▶ [YOUR OBJECTIVE]: With pictures left out, only the lines from the one containing "1200x592 pixels." through the end of the records should be reproduced exactly, please.

▶ [SOURCE MATERIAL]:
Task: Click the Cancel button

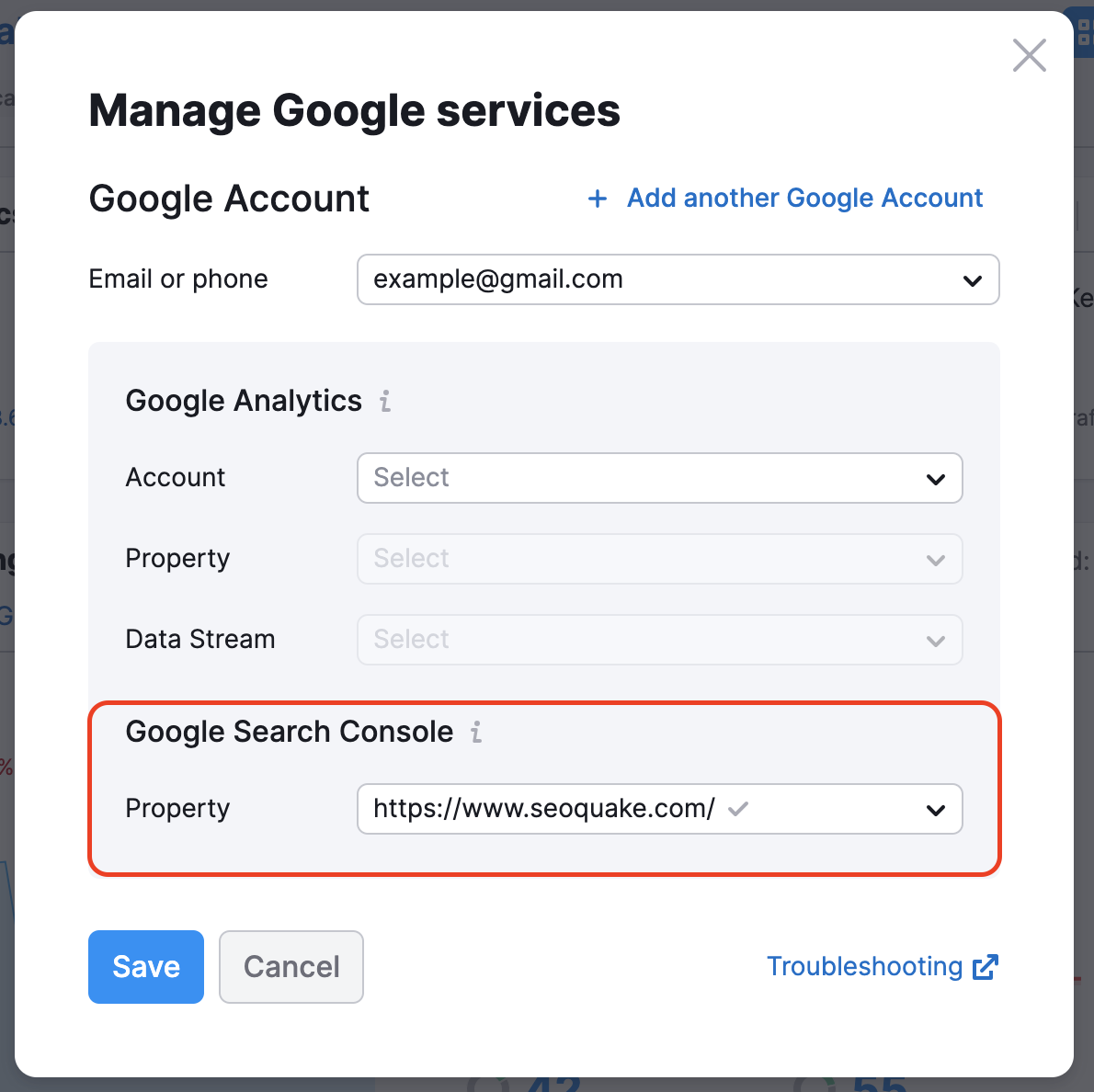Action: 291,966
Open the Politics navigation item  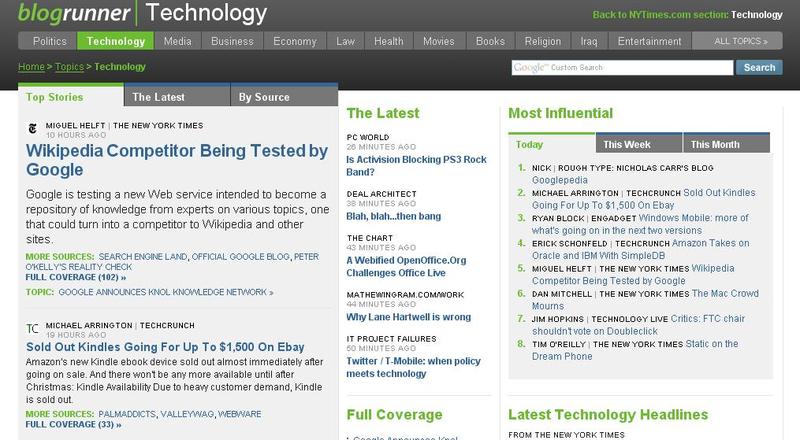coord(49,41)
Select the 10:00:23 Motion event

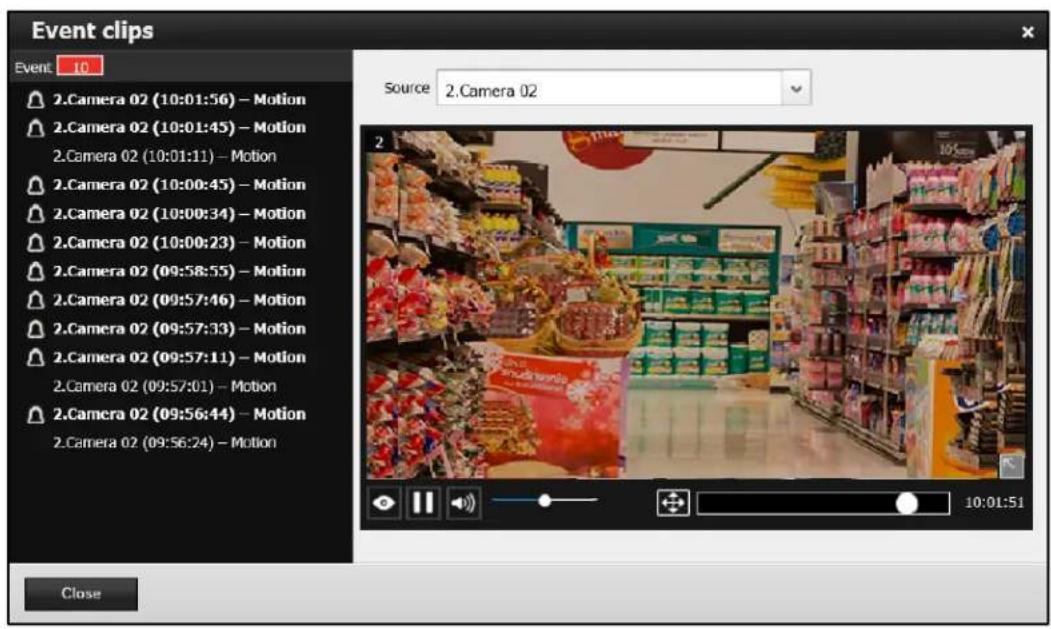pos(179,243)
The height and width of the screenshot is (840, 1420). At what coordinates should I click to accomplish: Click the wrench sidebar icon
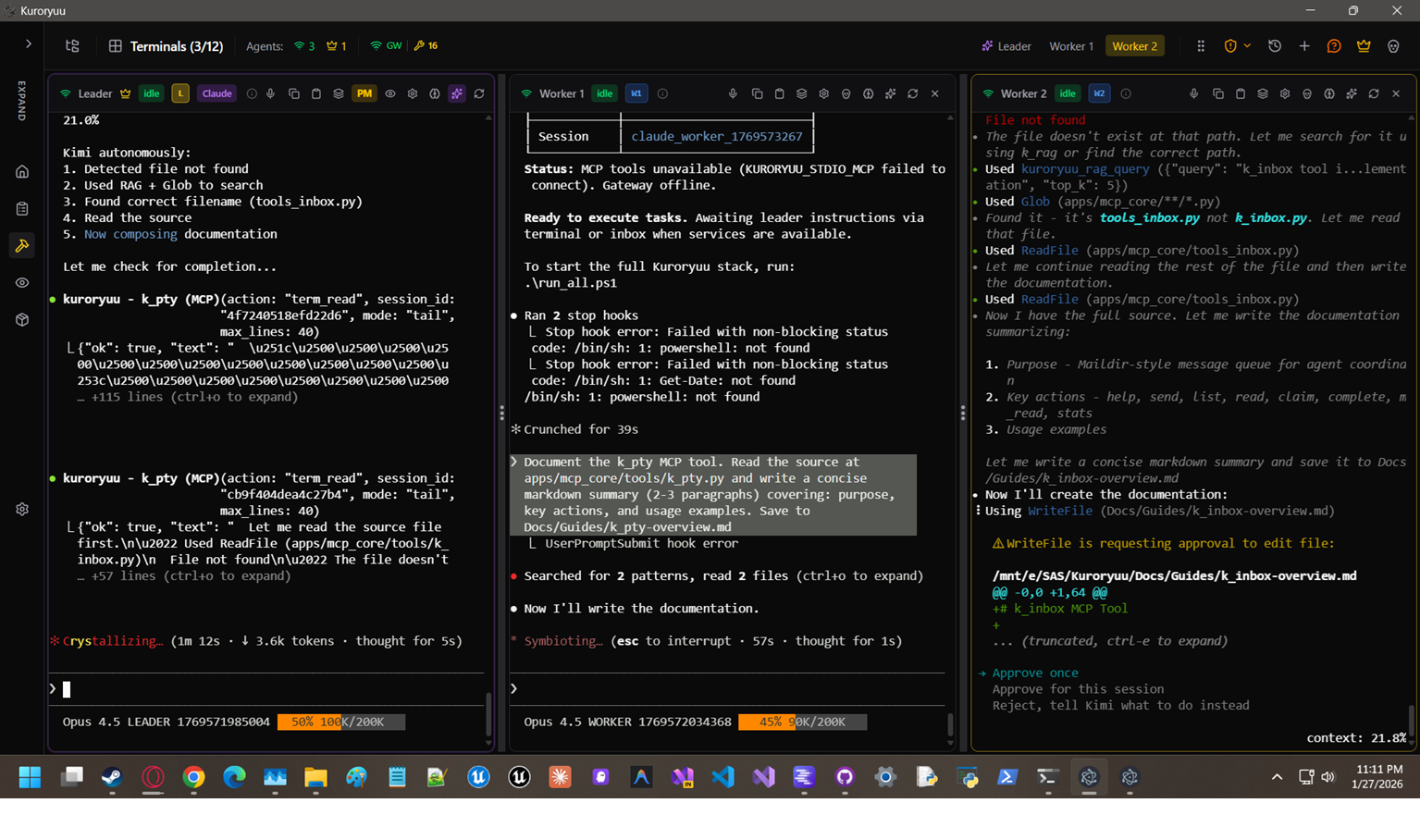(22, 246)
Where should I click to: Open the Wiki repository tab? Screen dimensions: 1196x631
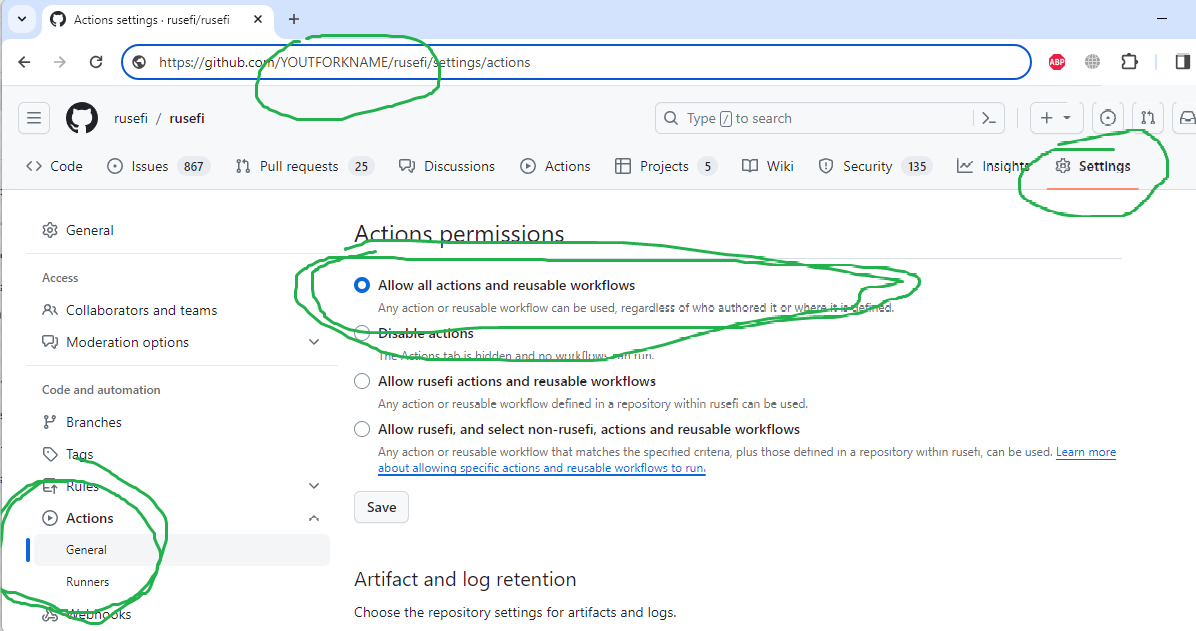click(768, 166)
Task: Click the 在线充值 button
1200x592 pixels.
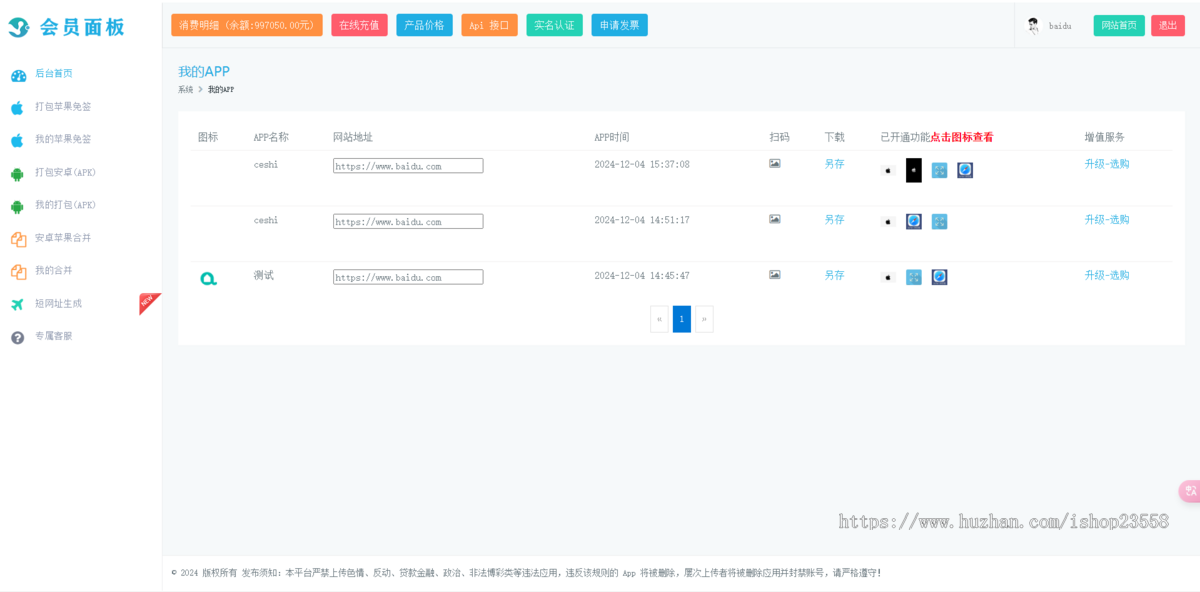Action: [x=359, y=25]
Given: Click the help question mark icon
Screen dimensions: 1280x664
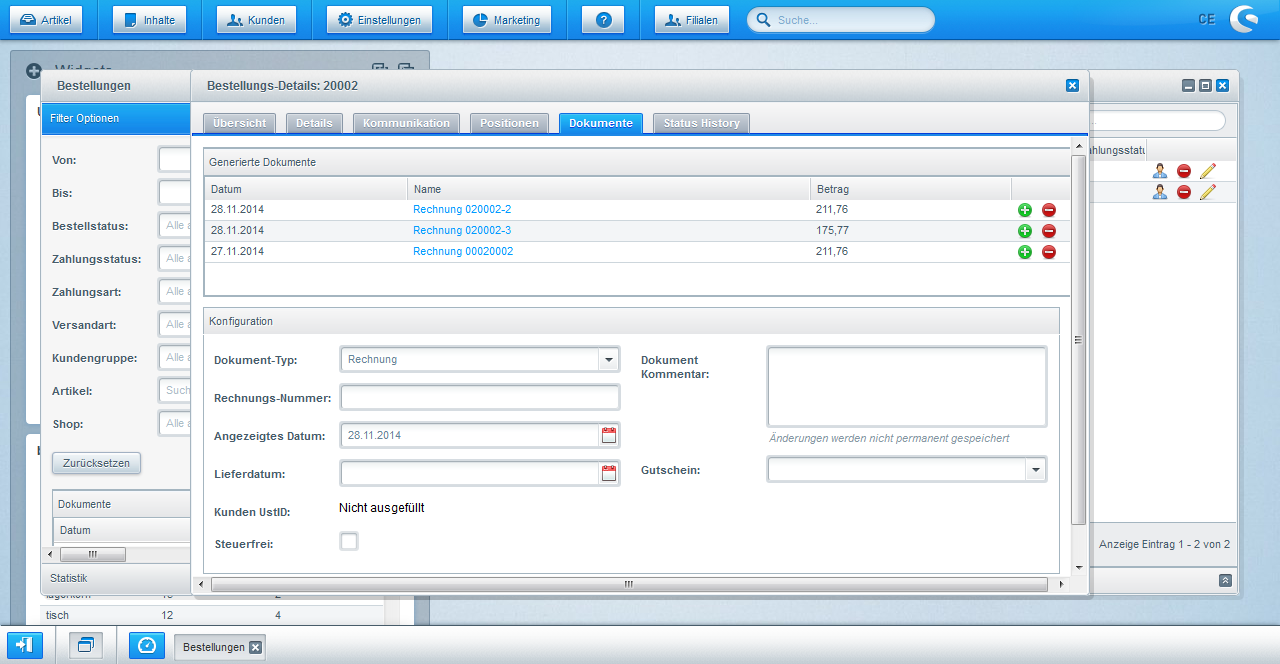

▶ [SOLUTION TO THIS EXERCISE]:
1200x592 pixels.
Action: [x=359, y=25]
Given: Click the help question mark icon
Screen dimensions: 1280x664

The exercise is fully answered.